This knowledge he shared with all the great men of our past, with the Great Elector, Frederick the Incomparable, Scharnhorst and Bluecher; for even that hoary marshal was a political force, the embodiment of a political idea, which, to be sure, did not come into the foreground at the Congress of Vienna.
The statesman who wishes to learn from history should above all things recognize this one fact–that success is necessary to gain influence over the masses, and that this influence can only be obtained by continually appealing to the national imagination and enlisting its interest in great universal ideas and great national ambitions. Such a policy is also the best school in which to educate a nation to great military achievements. When their spirits are turned towards high aims they feel themselves compelled to contemplate war bravely, and to prepare their minds to it:
“The man grows up, with manhood’s nobler aims.”
We may learn something from Japan on this head. Her eyes were fixed on the loftiest aims; she did not shrink from laying the most onerous duties on the people, but she understood how to fill the soul of the whole people with enthusiasm for her great ideals, and thus a nation of warriors was educated which supplied the best conceivable material for the army, and was ready for the greatest sacrifices.
We Germans have a far greater and more urgent duty towards civilization to perform than the Great Asiatic Power. We, like the Japanese, can only fulfil it by the sword.
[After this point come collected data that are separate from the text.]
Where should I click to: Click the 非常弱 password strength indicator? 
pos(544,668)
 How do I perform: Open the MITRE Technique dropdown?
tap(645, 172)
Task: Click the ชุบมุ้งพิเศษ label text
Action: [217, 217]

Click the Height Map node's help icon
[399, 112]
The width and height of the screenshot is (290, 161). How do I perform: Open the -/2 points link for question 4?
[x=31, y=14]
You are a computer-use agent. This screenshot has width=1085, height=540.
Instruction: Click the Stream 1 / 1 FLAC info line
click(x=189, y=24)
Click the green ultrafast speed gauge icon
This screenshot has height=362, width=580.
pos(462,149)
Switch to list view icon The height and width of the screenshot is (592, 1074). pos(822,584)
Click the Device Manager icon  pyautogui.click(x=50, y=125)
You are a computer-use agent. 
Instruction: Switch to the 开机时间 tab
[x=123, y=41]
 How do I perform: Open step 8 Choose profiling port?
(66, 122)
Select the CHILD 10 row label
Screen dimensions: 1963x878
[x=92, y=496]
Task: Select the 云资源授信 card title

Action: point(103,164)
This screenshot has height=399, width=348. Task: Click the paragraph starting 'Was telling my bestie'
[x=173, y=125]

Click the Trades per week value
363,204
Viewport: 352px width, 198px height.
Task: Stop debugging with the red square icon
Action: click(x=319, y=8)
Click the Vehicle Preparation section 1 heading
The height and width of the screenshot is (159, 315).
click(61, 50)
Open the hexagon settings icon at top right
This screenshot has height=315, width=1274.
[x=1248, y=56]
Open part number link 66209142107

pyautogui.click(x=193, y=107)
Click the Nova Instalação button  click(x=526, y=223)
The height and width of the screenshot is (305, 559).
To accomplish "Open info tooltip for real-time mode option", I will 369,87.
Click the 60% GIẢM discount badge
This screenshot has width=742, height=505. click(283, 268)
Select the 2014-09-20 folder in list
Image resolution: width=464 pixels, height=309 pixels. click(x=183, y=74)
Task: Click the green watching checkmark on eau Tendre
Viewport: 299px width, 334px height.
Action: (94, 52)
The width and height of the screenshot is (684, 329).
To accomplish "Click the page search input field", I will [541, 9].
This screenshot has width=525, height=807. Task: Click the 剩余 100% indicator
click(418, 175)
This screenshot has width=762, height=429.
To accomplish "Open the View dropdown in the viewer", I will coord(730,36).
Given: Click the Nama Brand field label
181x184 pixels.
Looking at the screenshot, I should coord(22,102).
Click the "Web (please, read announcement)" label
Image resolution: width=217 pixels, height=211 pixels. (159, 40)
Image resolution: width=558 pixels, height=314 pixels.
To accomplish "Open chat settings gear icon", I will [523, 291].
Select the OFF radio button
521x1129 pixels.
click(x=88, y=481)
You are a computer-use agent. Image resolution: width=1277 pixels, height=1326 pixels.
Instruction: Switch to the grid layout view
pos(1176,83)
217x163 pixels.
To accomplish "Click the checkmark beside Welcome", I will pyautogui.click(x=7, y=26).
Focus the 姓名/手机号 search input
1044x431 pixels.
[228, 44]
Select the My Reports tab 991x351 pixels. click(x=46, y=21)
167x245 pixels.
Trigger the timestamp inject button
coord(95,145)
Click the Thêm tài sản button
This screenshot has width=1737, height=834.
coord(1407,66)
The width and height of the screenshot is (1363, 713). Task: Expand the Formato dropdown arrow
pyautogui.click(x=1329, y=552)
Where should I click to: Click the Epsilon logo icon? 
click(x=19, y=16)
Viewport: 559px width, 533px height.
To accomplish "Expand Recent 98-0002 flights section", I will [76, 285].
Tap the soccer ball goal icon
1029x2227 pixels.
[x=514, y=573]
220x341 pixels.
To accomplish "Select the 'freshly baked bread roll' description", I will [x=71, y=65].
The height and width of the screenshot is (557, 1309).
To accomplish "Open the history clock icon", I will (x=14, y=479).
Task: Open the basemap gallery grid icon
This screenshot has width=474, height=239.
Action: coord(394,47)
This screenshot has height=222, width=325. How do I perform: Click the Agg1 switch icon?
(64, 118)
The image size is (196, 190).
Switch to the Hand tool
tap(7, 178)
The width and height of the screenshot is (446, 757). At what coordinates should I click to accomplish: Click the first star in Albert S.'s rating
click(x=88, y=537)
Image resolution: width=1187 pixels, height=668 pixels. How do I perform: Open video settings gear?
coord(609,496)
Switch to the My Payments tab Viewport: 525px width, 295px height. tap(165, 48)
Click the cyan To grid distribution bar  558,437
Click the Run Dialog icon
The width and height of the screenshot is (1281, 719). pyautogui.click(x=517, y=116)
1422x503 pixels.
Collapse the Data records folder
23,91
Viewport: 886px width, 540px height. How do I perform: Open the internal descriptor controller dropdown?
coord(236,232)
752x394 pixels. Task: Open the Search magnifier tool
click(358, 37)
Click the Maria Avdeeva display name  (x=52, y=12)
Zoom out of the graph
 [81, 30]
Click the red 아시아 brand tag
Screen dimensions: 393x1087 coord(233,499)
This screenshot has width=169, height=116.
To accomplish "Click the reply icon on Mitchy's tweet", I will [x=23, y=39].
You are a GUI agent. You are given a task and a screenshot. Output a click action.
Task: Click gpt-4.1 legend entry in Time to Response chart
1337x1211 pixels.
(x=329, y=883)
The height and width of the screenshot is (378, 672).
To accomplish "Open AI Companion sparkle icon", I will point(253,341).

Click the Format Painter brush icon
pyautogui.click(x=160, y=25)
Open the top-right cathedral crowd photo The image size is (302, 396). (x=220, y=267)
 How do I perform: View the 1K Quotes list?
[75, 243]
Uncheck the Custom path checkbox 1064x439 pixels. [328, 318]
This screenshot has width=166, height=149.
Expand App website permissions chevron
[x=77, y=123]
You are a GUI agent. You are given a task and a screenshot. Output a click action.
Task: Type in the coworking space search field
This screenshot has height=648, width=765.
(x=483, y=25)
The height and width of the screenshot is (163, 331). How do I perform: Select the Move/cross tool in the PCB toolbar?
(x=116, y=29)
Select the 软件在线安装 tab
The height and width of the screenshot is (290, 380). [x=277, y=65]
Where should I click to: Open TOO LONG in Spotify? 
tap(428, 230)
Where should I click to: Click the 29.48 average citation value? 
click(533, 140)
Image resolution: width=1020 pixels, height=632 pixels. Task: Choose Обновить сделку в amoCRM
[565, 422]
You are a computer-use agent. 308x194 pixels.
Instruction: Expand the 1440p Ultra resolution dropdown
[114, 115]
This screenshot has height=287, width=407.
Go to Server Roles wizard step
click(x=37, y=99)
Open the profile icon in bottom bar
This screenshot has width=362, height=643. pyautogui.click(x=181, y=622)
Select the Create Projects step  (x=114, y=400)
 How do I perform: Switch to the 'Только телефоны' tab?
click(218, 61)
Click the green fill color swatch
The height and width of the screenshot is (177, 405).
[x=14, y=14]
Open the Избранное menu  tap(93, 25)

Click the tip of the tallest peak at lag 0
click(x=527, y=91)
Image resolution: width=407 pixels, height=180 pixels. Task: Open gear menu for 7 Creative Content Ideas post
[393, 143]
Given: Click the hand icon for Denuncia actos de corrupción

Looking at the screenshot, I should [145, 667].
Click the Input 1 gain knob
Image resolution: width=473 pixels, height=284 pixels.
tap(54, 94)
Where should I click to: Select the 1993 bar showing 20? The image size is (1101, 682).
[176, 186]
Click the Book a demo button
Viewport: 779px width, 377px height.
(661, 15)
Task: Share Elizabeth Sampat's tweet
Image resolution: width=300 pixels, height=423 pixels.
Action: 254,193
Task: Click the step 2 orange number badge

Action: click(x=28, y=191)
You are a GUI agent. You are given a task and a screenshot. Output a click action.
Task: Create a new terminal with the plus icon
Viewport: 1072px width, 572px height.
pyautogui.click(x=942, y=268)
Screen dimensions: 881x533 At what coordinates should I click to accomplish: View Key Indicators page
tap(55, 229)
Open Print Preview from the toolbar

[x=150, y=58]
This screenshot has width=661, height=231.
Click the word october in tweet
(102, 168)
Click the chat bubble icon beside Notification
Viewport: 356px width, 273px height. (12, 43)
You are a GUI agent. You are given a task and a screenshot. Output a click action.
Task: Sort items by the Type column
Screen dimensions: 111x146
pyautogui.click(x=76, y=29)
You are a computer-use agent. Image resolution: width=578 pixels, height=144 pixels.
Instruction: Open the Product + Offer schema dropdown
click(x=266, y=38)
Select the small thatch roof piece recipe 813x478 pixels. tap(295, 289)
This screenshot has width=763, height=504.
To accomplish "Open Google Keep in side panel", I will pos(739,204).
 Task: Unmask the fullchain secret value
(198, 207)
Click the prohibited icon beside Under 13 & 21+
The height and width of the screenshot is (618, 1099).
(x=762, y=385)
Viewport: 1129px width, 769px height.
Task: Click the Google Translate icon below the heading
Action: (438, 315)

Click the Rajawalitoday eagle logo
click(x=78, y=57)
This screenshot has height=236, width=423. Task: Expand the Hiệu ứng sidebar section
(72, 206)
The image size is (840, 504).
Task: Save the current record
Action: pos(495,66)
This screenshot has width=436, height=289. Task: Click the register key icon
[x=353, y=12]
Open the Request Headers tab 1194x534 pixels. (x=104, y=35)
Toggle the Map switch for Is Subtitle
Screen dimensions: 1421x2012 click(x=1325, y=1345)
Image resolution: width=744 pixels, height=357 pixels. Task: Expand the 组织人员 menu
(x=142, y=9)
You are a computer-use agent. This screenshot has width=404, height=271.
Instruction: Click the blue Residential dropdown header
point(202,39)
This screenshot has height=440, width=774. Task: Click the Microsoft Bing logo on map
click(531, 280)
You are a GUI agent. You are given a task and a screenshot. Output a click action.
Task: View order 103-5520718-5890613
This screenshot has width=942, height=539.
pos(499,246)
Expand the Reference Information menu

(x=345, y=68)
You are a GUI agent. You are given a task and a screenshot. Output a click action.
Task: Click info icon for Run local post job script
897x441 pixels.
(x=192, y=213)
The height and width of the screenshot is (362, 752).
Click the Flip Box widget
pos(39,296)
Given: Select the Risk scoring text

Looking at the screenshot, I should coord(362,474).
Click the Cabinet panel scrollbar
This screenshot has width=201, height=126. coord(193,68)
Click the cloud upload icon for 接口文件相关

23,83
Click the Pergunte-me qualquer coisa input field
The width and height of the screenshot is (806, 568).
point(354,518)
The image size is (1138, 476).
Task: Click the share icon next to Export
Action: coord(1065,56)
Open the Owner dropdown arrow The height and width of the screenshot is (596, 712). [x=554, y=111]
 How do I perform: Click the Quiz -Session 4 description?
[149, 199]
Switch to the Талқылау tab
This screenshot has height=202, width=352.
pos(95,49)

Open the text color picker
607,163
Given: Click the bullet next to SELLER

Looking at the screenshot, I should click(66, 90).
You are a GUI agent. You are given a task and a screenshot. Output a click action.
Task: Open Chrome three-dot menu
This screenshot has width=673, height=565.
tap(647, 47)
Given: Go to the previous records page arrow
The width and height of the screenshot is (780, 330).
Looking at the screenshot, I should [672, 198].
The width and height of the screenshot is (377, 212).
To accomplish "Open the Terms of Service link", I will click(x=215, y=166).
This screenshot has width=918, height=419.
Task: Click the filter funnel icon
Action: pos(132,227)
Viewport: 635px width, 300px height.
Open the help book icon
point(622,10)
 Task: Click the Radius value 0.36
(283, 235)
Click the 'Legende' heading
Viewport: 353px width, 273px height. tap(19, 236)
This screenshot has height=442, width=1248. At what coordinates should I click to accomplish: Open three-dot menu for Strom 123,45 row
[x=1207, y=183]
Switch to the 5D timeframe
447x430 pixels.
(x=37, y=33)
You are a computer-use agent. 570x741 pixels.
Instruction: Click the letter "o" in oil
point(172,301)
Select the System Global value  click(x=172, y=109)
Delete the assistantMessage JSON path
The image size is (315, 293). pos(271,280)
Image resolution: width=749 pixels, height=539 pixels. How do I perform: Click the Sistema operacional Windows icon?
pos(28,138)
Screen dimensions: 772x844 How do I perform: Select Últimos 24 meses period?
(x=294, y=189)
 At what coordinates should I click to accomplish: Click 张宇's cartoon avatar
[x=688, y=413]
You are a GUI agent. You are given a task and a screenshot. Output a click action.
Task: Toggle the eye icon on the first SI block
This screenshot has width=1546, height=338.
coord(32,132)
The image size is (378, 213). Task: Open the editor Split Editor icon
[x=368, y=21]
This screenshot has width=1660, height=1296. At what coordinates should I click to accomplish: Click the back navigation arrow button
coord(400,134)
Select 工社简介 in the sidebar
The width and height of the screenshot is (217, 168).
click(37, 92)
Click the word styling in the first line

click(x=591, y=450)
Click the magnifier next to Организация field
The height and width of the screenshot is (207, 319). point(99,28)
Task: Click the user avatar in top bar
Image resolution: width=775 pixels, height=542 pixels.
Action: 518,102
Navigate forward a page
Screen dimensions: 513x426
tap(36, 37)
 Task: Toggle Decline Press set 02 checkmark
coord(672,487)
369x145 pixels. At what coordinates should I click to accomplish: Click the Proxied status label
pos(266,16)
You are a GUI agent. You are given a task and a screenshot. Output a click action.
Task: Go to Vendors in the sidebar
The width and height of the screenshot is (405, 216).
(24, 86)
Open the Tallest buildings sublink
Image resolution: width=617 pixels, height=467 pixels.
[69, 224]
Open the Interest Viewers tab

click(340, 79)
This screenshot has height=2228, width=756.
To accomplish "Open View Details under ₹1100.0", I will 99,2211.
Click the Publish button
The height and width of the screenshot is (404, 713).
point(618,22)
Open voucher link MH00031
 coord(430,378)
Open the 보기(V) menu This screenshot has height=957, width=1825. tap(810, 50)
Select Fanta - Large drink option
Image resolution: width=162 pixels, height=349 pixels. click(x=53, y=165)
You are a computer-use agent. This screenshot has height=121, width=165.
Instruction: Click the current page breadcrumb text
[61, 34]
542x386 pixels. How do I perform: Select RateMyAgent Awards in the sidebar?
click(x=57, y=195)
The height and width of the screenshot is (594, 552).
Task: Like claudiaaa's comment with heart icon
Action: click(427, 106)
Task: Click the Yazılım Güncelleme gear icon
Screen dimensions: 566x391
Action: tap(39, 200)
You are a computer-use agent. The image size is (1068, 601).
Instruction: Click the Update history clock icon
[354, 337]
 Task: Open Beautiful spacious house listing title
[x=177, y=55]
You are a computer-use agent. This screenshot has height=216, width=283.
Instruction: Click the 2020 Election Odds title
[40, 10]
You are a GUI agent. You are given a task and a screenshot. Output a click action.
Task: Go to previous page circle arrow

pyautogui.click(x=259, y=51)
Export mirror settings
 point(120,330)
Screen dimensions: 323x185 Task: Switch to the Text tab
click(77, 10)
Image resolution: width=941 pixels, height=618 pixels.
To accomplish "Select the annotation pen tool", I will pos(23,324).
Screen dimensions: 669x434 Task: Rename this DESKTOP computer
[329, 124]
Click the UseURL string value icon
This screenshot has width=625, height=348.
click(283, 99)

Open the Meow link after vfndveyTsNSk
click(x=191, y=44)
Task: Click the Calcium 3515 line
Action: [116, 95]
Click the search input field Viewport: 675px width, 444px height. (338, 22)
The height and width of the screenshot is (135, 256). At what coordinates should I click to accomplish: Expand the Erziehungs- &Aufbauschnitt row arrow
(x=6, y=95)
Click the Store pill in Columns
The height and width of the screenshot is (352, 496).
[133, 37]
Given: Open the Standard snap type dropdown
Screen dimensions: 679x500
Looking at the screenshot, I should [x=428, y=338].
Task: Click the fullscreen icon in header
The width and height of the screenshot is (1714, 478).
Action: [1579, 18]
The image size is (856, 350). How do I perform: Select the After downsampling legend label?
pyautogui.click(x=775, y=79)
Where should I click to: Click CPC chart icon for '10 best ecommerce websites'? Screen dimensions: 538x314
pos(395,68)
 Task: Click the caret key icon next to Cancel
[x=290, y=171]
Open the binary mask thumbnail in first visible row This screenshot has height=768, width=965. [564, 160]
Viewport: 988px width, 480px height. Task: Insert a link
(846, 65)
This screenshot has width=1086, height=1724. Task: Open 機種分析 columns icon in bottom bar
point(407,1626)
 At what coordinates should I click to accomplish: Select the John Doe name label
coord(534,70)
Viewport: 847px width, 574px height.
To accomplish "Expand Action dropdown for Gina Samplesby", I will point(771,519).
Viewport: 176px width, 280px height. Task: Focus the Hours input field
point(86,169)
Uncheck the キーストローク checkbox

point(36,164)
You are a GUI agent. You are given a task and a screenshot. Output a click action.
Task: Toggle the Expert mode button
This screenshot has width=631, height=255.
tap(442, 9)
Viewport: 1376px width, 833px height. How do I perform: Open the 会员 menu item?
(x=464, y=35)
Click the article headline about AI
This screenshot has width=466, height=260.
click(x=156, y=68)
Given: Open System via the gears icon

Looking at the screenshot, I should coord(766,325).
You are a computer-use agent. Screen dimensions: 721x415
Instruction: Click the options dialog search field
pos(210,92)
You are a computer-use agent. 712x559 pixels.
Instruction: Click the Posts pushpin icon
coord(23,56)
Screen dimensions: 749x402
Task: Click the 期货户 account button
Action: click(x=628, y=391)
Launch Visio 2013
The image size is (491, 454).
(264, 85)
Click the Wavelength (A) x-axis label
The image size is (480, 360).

Shall we, then, decline to adopt a bold and active policy, the most effective means with which we can prepare our people for its military duty? Such a counsel is only for those who lack all feeling for the strength and honour of the German people.
CHAPTER XIV
FINANCIAL AND POLITICAL PREPARATION FOR WAR
From the discussions in the previous chapter it directly follows that the political conduct of the State, while affecting the mental attitude of the people, exercises an indirect but indispensable influence on the preparation for war, and is to some degree a preparation for war itself.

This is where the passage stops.